At Paris Fashion Week 2026, where the industry reins in and trots toward runway spectacle—Stella McCartney did something refreshingly literal. She told everyone to hold their horses.

Her titular collection's Fall Ready-to-Wear 2026 show unfolded at the elegant Société Hippique Française de Paris in the Bois de Boulogne.
Swapping the usual runway for a setting that's pastoral and deeply connected to her history as an equestrian. Guests had blue horse show ribbons, known to reward riding accomplishments, on their assigned seats.
A stable retrofitted for a runway is the sort of venue where elegance is measured less by heel height and more by how confidently one sits in the saddle. A delightfully distinct way to debut a collection for the season.

Naturally, the guest list featured industry heavy hitters who behaved accordingly. Oprah Winfrey and Gayle King anchored the front row with poise, actor Isla Fisher brought the red-carpet charm, and seated nearby was McCartney’s father, Paul McCartney whose presence would later inspire one of the show’s more tongue-in-cheek moments.

If the location signaled heritage, the clothes delivered a wardrobe that seemed to say: slow down and savor the details.

Outerwear led the charge. Full-length coats cut in lush, mink-like textures swept across the runway with cinematic authority—though, in classic McCartney fashion, the effect came courtesy of recycled and responsibly sourced materials rather than actual fur. The result: the visual decadence of vintage glamour with the ethics of a twenty-first-century conscience.

Tailoring followed with equestrian discipline. Two-piece skirt suits trimmed in shearling walked the tightrope between countryside polish and Parisian power dressing, while peplum blazer-shirt hybrids introduced sculptural curves that felt equal parts couture and cavalry.

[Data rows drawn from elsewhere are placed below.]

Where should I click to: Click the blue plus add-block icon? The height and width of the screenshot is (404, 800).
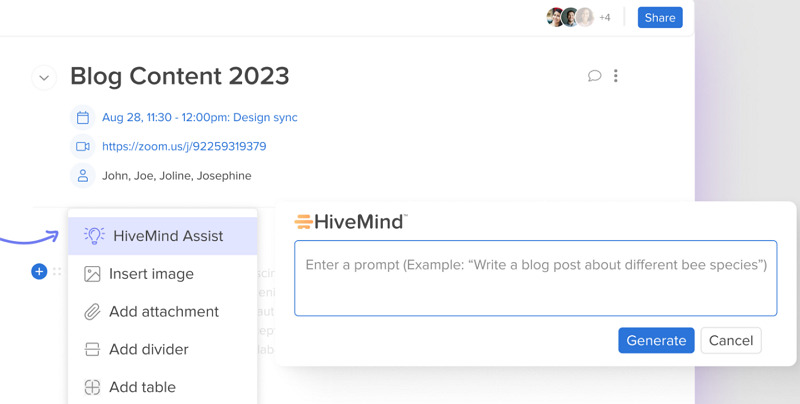click(39, 271)
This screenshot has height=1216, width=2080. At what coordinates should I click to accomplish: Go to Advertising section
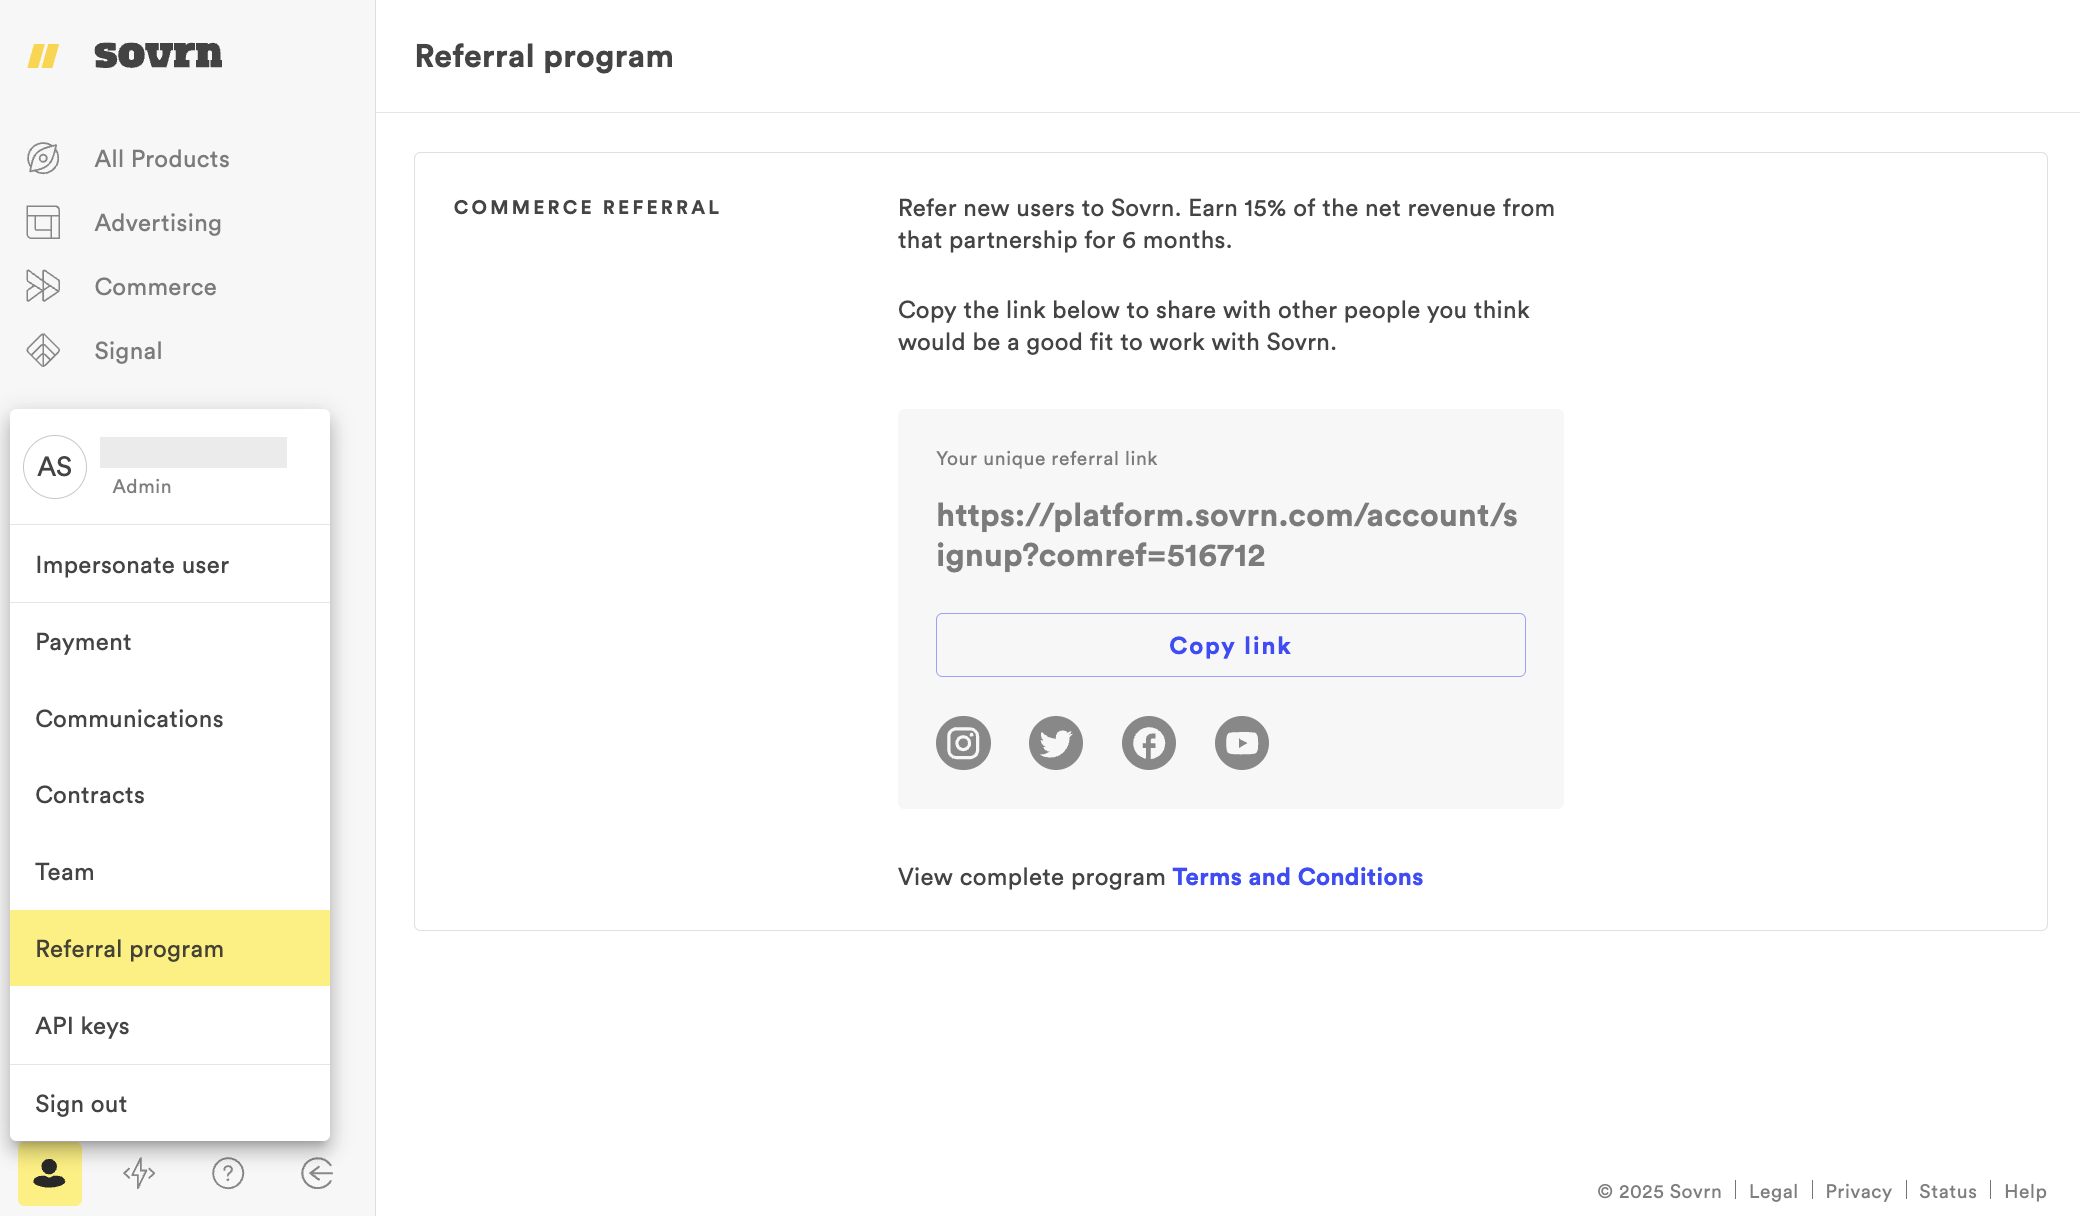158,223
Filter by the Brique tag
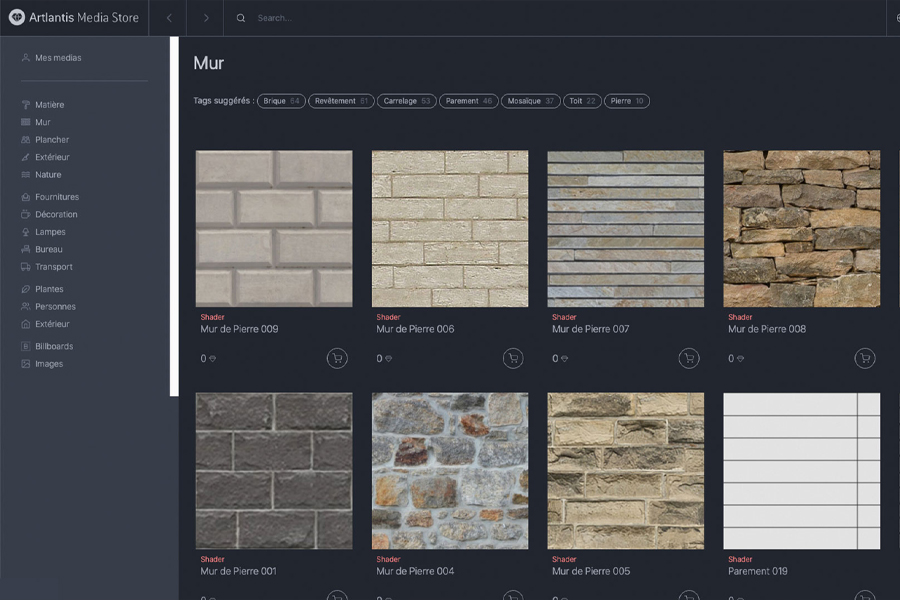Screen dimensions: 900x600 [281, 101]
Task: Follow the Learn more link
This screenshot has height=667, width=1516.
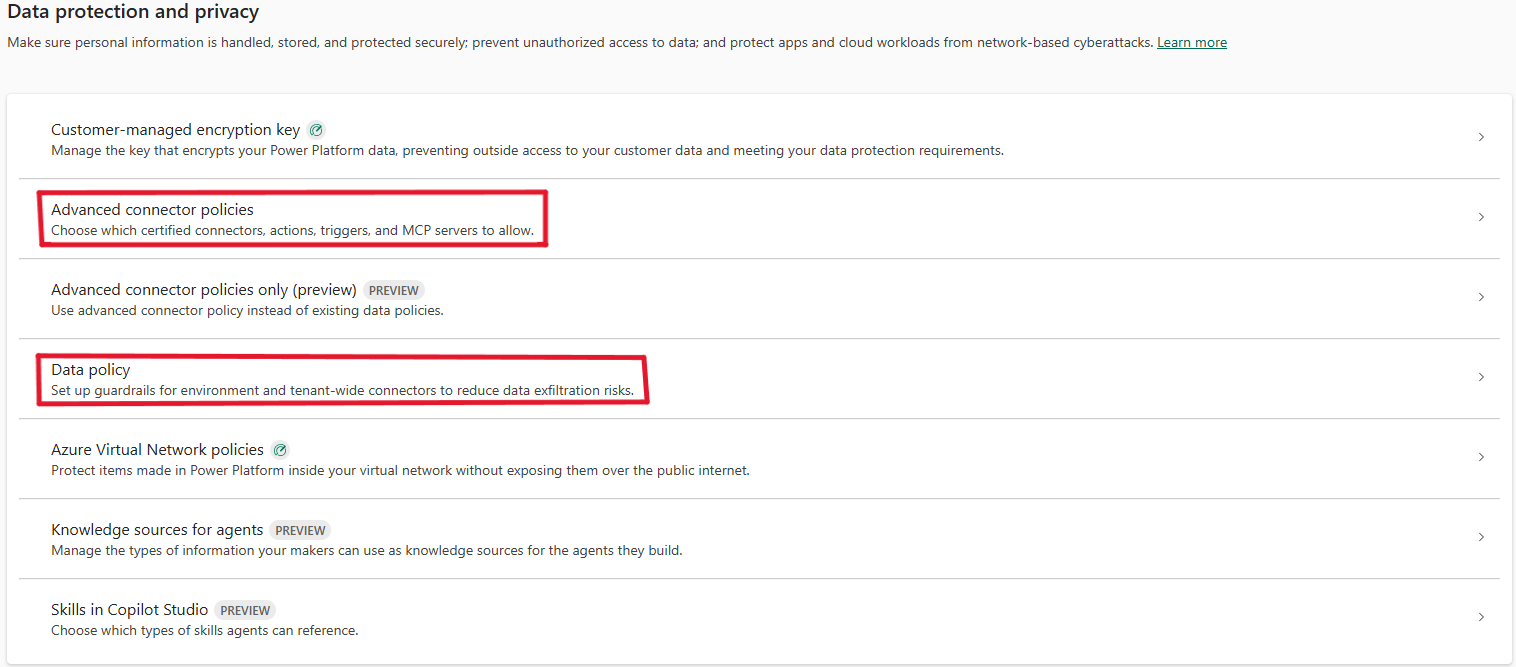Action: click(1192, 42)
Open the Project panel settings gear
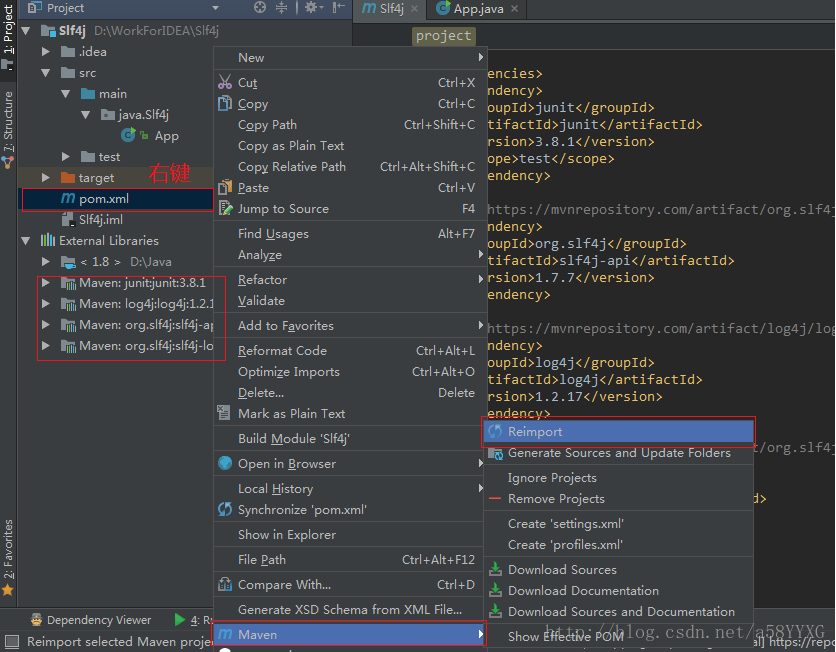836x652 pixels. click(x=310, y=7)
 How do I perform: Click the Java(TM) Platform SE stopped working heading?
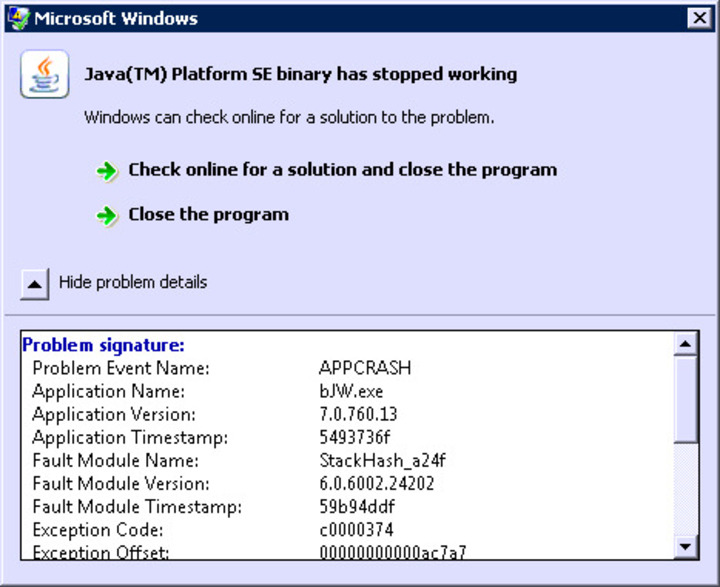[301, 74]
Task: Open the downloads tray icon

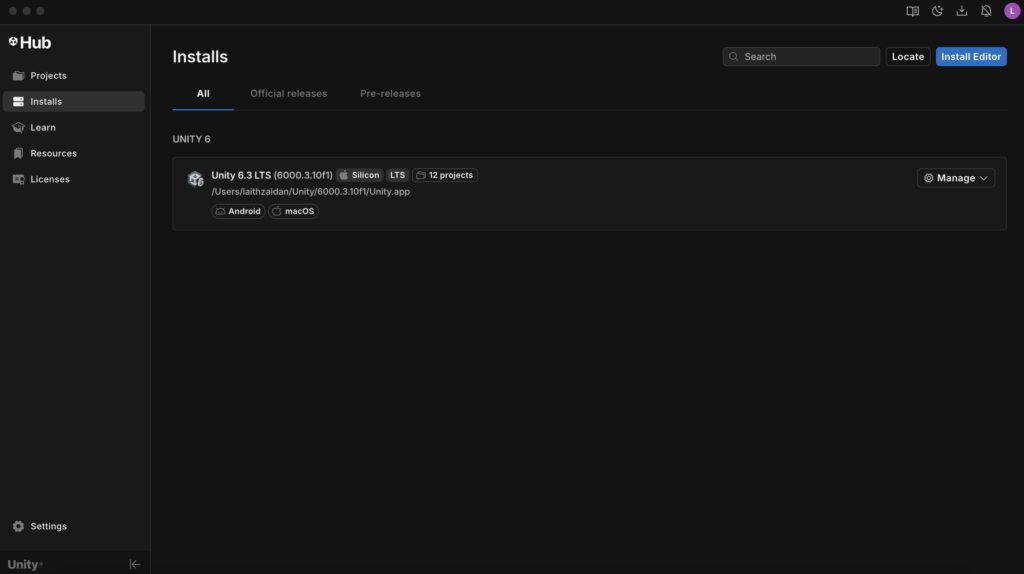Action: click(x=962, y=11)
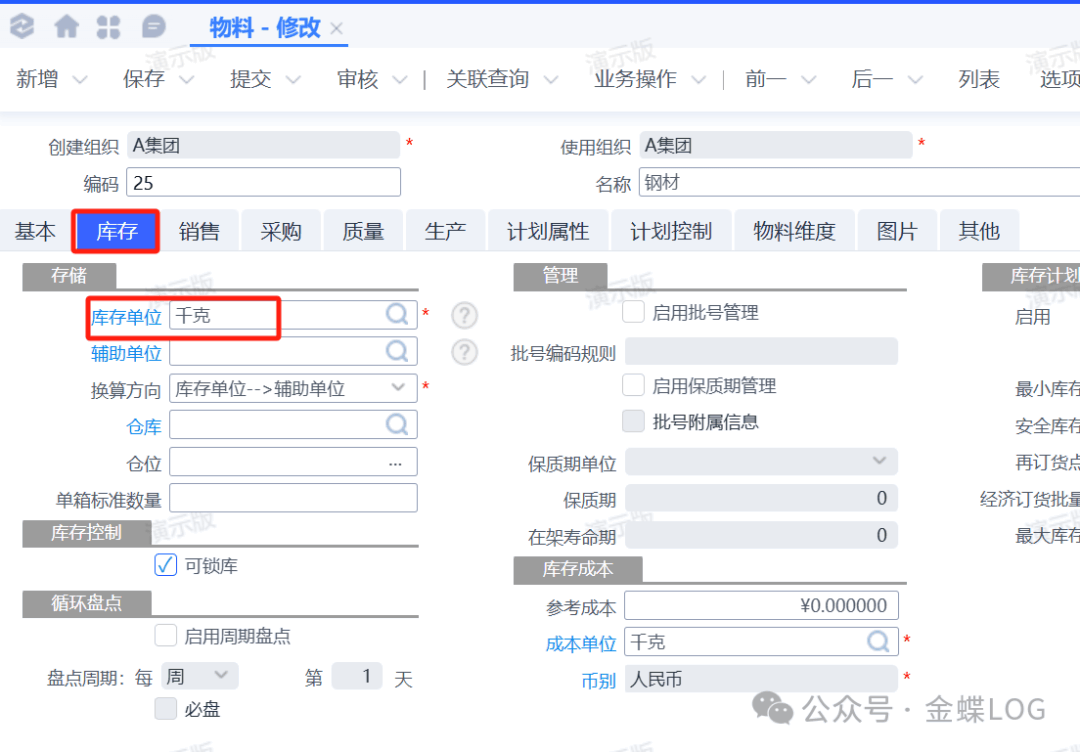This screenshot has width=1080, height=752.
Task: Click the 仓库 field label link
Action: tap(144, 426)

High-waisted slacks in slate grey and chocolate brown extended the silhouette upward—long, lean lines that practically demanded a straight back and a purposeful stride.

But austerity has never been McCartney’s endgame. Midway through the show, the mood loosened its collar. Victorian-era inspired corset dresses deep V necklines with peplum fittings designed for occasion wear walked in bringing red-carper glamor.

Silk asymmetric mini dresses—pure ’90s energy—arrived with thigh-high boots, swaying with the sort of confidence that doesn’t bother asking permission. Electric blue and tangerine chiffon polka-dot tops jolted the palette awake, while cold-washed denim pieces brought a casual irreverence to the otherwise polished lineup.


Texture became its own storyline. Dentelle-and-velvet dresses fused delicate lace with plush depth, metallic tops flashed under the lights like polished armor, and floor-length stoles trailed behind models with a whisper of decadent old-Paris glamour.

Then came the moment that made the room smile. A simple T-shirt declaring “My Dad Is a Rockstar” appeared on the runway, paired with crystal-encrusted denim trousers that caught the light like chandeliers. It was cheeky, affectionate, and impossible not to read as a nod to Paul McCartney himself.

Critics might be quick to dismiss Stella Mccartney as the nepo baby with the rockstar father. However, she remains her father's daughter who complemented her heritage and cut her teeth in fashion with a Christian Lacroix internship at 15, a subsequent stint at Yves Saint Laurent and later received her knighthood.

Making your way in fashion can be unforgiving and brutal yet Stella Mccartney has held on to her place for 25 years unbending and unbowed. The A/W 2026 show appears to be constellation of her wins and accomplishments from birth to now as a prize winner.

The closing looks softened the tempo. Pastel pink three-piece suits suggested a sweeter side of power dressing, while corset-bustier tops layered beneath jackets added just enough provocation to keep things interesting.

What ultimately anchored the collection was McCartney’s use of a modern and Veclectic palette ranging from royal purple to pastel pink to metallic chrome to convey presence. These are clothes designed for women who are anchored by their values, chase their desires and enjoy living on their own terms.

Structured yet playful, polished yet slightly rebellious, the lineup felt made for those rare personalities who walk into a room and quietly rearrange the atmosphere.
In other words, Stella McCartney didn’t need to shock and awe this season. She simply trotted in with impeccable tailoring, a little mischief, and the confidence to let everyone else chase her dust.
By Avenue Editors
Prior to the show, Avenue was invited to a pre-show cocktail at Stella McCartney’s Rue Saint-Honoré offices, where our editors previewed pieces from the previous collection alongside one of the house’s most elusive collaborations: the 2005 Jeff Koons x Stella McCartney Bunny Bracelet.
The jewel features a miniature PT950 platinum charm of Jeff Koons’s iconic 1986 Rabbit sculpture—reimagined as both a bracelet and necklace.
Equal parts high fashion and pop art relic, the piece was presented in a wooden crate sealed in acrylic, more mini-vault than jewellery box. Only 50 were produced; at €40,000 each, 29 have already been claimed.